Pluto
© NASA
Last week the infamous "un-planet" Pluto grabbed science headlines with the report of yet anther moon whirling around it.

The Hubble Space Telescope discovery brings the tally of icy moons orbiting Pluto to five.

Or is it really four?

A reader wrote to me to make the case that Pluto really has only four moons (all discovered by Hubble over the past seven years). He argued that the largest moon in the system, Charon (found in 1978), is really a planet in its own right.

Why? Because Charon is 12 percent the mass of Pluto. That may not seem like much, but our moon is only .01 percent the mass of Earth. Pluto's four other satellites are a very tiny fraction of the mass in the system.

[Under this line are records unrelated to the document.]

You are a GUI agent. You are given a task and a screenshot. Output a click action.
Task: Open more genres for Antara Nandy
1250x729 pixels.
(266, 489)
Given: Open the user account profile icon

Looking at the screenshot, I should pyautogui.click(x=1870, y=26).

The consequences are that Pluto and Charon pivot like a waltzing pair of ice skaters around a center of mass. So do the Earth and moon, but the center of mass, or barycenter, is inside Earth's radius.

However, alien astronomers watching Earth transiting the sun would note the passage of our moon as well. They might catalog Earth as a "double planet."

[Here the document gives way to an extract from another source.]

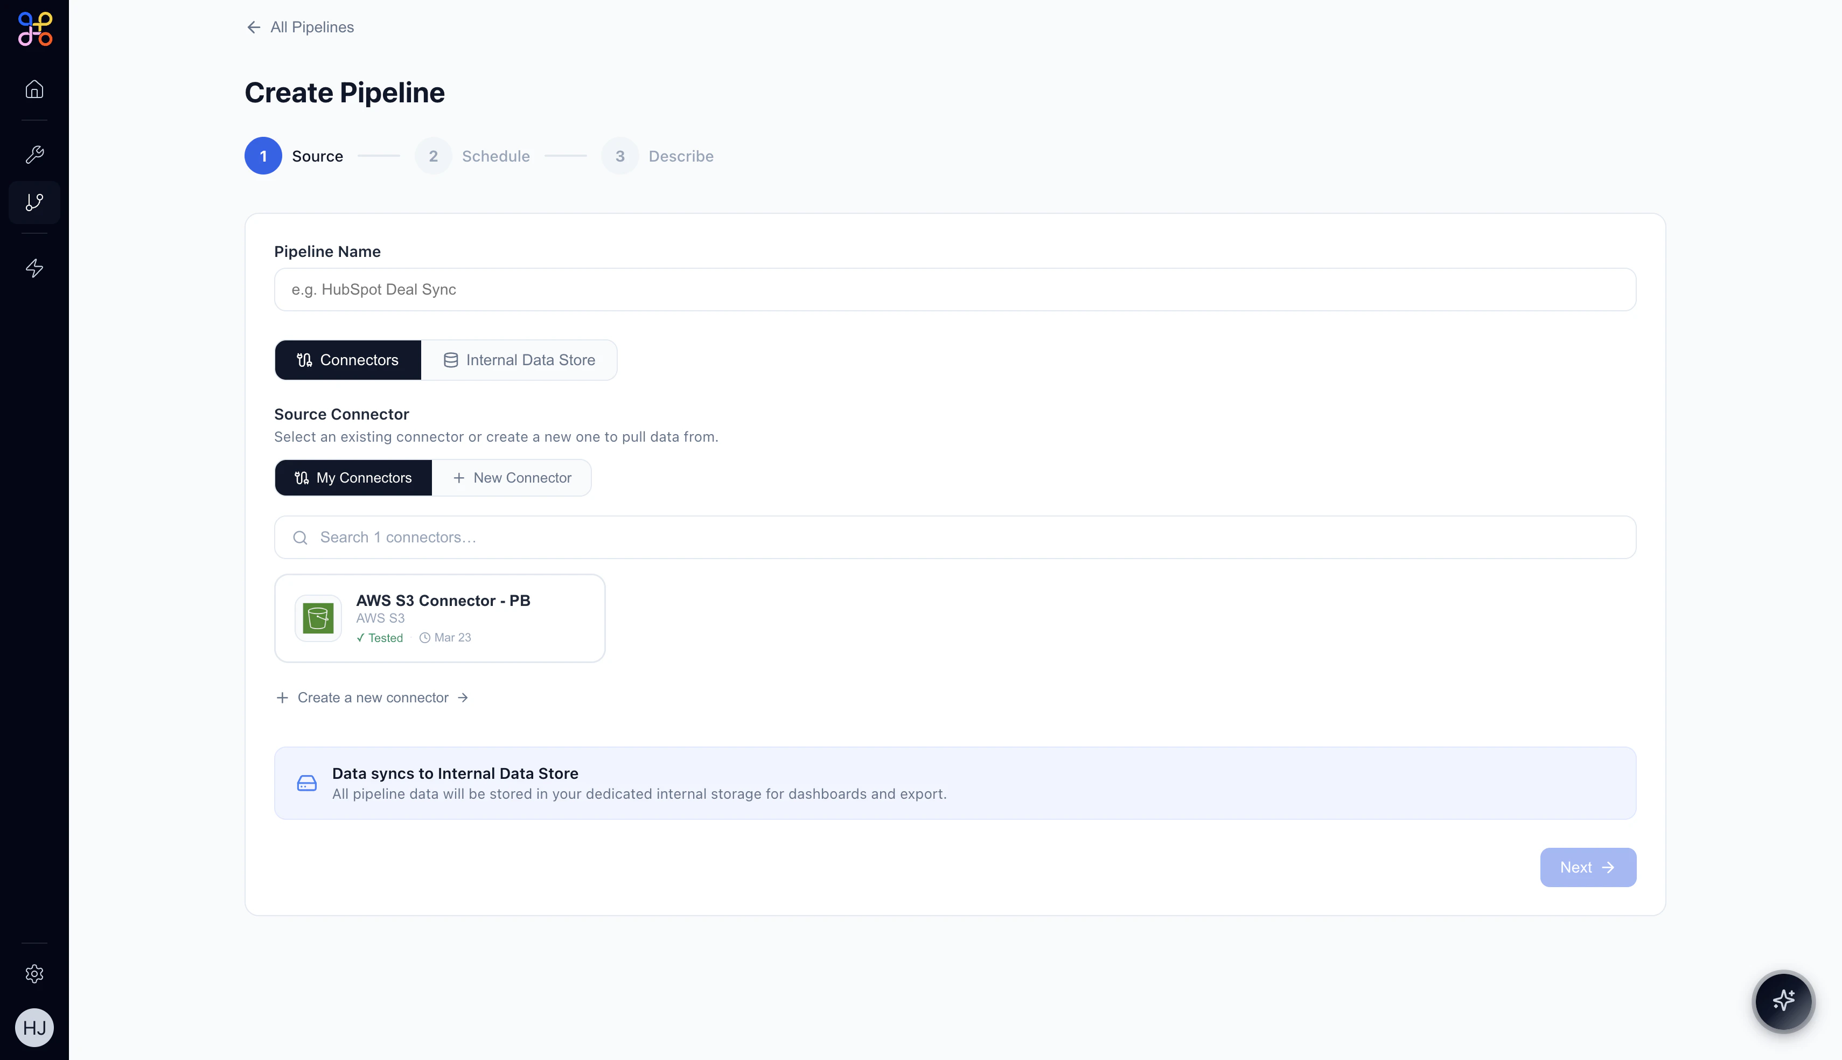Click the HJ user avatar

(x=34, y=1027)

That was the reader's point. The four outer satellites don't really orbit Pluto; they follow strictly Keplerian orbits (the orbital period is directly related to orbit size) around the system's center of mass, which lies between Pluto and Charon. Pluto and Charon complete one pivot around each other every 6.3 days.

When we see pair of stars twirl around a barycenter they are classified as binary stars. (The photo of Pluto and Charon at left could easily pass for a binary star.)

Binary systems account for at least half of the stars in our galaxy. Binary stars are thought to be born through the fragmentation of the collapsing nebula that condensed to form them.

Dozens of binary asteroids have been cataloged since 1993. They may form though the splitting of a single, fragile parent body, or through collisions.

So why not have binary planets too? The popular theory is that a collision between Pluto and another icy dwarf planet spawned Charon and the other moons.

A similar sort of smashup has been theorized for the birth or Earth's moon 4.4 billions years ago, though this theory recently has been questioned.

There might be other binary planets out there, though none have been uncovered in numerous surveys. They may be exceeding rare outside of debris belts like our asteroid belt and the Kupier belt where Pluto can be found.

Nevertheless, there might be binary planets that are habitable. The consequences would be extraordinary. The planet where intelligent life first arose on would dominate the companion planet. One can imagine a "space race" to colonize the twin world -- and no doubt subjugate whatever was living there. Travel and trade between the two worlds would become commonplace.

In 2006 the International Astronomical Union (IAU) initially considered characterizing Pluto-Charon as a binary planet. But in all their hissy fit fuss over what to call Pluto, Charon was simply left as a satellite of Pluto.

The IAU missed a great opportunity to break new ground it our classification of oddball planetary bodies.